### EXERCISE INPUT
________________
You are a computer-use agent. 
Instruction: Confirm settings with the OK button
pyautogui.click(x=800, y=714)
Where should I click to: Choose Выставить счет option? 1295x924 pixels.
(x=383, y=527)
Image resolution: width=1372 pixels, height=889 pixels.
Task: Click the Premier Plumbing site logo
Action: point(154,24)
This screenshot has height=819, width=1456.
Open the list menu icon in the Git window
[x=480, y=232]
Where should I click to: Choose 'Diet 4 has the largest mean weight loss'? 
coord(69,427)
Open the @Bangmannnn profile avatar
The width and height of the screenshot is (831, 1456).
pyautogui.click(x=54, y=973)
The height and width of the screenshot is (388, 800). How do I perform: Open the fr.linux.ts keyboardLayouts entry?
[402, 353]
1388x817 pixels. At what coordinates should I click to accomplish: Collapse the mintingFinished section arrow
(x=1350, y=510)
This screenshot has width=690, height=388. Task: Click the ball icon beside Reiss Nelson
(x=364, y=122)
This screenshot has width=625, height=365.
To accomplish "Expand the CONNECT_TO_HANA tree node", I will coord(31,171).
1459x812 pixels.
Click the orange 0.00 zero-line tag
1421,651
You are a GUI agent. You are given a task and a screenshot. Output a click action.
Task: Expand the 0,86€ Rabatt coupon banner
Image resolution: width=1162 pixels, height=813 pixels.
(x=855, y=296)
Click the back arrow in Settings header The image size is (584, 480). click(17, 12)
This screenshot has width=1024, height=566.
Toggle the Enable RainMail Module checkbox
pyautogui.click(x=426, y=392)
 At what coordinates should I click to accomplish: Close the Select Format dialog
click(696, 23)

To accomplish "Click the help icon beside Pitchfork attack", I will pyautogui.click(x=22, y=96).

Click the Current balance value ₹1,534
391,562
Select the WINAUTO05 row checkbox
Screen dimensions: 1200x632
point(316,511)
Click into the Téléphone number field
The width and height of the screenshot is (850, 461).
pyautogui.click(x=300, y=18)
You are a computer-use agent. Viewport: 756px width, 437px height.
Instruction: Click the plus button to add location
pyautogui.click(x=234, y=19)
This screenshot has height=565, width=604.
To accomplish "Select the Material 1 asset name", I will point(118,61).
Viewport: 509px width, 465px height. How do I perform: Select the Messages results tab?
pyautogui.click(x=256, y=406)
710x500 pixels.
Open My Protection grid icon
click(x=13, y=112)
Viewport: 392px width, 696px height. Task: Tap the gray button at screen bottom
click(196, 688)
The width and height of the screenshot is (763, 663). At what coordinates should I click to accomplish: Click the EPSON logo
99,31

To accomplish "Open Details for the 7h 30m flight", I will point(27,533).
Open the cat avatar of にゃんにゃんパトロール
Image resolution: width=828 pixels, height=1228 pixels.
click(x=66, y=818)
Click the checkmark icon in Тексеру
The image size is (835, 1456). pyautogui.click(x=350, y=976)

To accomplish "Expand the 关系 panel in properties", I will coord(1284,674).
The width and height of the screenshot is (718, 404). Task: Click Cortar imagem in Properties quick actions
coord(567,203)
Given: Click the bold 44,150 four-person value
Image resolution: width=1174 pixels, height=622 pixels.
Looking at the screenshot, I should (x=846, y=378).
________________
Throughout the material above, find each line with "agent" and return it.

You are a computer-use agent. 
You are a GUI agent. You are given a task and a screenshot. Output a click action.
You are a computer-use agent. Viewport: 756px width, 437px height.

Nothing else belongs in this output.